Lanterns and banners usually festoon the capital's streets during the holy month, as the markets bustle with business and families go out after iftar, the traditional evening meal when believers break their daily fast.
But mass protests and deadly unrest, culminating on Monday when 53 people, mostly Morsi supporters, were killed in clashes between the army and the Muslim Brotherhood, have changed everything.
"It's the first time in my life that Ramadan is like this. I don't feel anything at all," said one middle-aged man in Cairo's Sayeda Zeinab district.
Fawziya agreed, blaming the political upheaval of recent days for poisoning the festivities.
"We always used to go out," said the 41-year-old mother of four.
"But because of the protests, the violence and the Muslim Brotherhood, we feel it's not safe now. There is this feeling of uncertainty."
Reflecting the uncertainty gripping Egypt, tens of thousands of Islamist protesters gathered for evening prayers on Wednesday, after the first day of fasting, at the Rabaa al-Adawiya mosque in Cairo's Nasr City, where many are camped out with no plans to leave.
One of them, Ahmed, dismissed talk of political upheaval and the army's ouster of their elected president ruining their religious holiday, insisting the Islamists drew strength from the sacred occasion.
"When (Egyptian army chief General Abdel Fattah) al-Sisi said 'He is no longer your president' there was great sadness. But now we are full of very strong feeling. We believe he will return, God willing. We are sure," said the 26-year-old medic.
There had been speculation that with the stifling summer heat and the pace of life slowing down during Ramadan, the ousted president's supporters would end their protest and return home.
But as one Morsi loyalist said, "we will stay here until the end... either until the president's return or martyrdom".
Morsi's downfall came after days of massive protests by ordinary Egyptians who accused him of concentrating power in Islamist hands and failing to fix Egypt's economy, which has nosedived since the 2011 revolution ousted veteran strongman Hosni Mubarak.
In the Sayeda Zeinab market, vendors complain bitterly about the collapse in trade caused by the latest unrest and the Muslim Brotherhood's mismanagement of the economy.
"In previous Ramadans... we were always busy. Nowadays, you can see, there is no one in the market," said Hussein al-Rasheed, who sells dates traditionally eaten by Muslims when they break their fast.
"It's because of the Muslim Brotherhood. They are liars. I voted for Morsi in the (2012) elections because I thought he was going to be better than (rival presidential candidate) Ahmed Shafiq.

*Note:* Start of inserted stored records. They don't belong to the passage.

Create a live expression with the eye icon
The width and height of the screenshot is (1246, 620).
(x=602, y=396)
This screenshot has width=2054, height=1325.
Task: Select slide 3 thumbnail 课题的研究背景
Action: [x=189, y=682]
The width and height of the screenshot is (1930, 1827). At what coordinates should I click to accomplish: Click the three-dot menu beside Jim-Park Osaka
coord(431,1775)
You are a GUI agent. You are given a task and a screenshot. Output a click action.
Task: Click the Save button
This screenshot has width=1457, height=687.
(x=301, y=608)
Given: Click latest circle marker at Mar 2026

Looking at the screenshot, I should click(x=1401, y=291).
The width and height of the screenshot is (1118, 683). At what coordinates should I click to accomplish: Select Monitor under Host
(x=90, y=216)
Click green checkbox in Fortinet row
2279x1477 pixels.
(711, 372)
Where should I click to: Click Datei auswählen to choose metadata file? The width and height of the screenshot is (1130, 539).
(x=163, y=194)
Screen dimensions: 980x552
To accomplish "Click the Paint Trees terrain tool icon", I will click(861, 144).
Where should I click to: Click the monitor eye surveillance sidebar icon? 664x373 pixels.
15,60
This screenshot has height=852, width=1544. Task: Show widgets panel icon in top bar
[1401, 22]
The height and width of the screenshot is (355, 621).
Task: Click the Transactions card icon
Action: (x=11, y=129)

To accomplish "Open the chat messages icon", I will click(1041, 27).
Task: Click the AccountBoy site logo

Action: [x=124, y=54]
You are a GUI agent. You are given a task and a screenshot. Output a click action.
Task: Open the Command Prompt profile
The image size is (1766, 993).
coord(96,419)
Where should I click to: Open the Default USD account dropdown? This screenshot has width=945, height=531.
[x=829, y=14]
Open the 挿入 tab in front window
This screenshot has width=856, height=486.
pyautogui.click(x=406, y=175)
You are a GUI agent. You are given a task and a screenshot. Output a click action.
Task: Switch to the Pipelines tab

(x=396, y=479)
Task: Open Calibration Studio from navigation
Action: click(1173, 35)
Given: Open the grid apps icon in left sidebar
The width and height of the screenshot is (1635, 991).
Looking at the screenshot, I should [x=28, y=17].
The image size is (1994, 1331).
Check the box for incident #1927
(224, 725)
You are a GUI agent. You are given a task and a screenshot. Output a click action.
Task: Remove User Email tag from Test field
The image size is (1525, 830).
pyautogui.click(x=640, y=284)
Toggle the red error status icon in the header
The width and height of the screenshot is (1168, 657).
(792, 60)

But he was worse than all of them."
Mohamed, 28, sells lanterns, which normally fly off the shelf in Cairo in the run-up to Ramadan.
He says this year he has not even sold half of what he normally would, blaming the demonstrations and the sharp rise in food prices.
"Food is a priority and because it's so expensive, people cannot afford lanterns."
Nearby, a vegetable vendor was furious at the lack of business, cursing the Doha-based Al-Jazeera news channel which many Egyptians accuse of giving overly sympathetic coverage of the Muslim Brotherhood.
"For ten days I didn't sell anything," he shouted.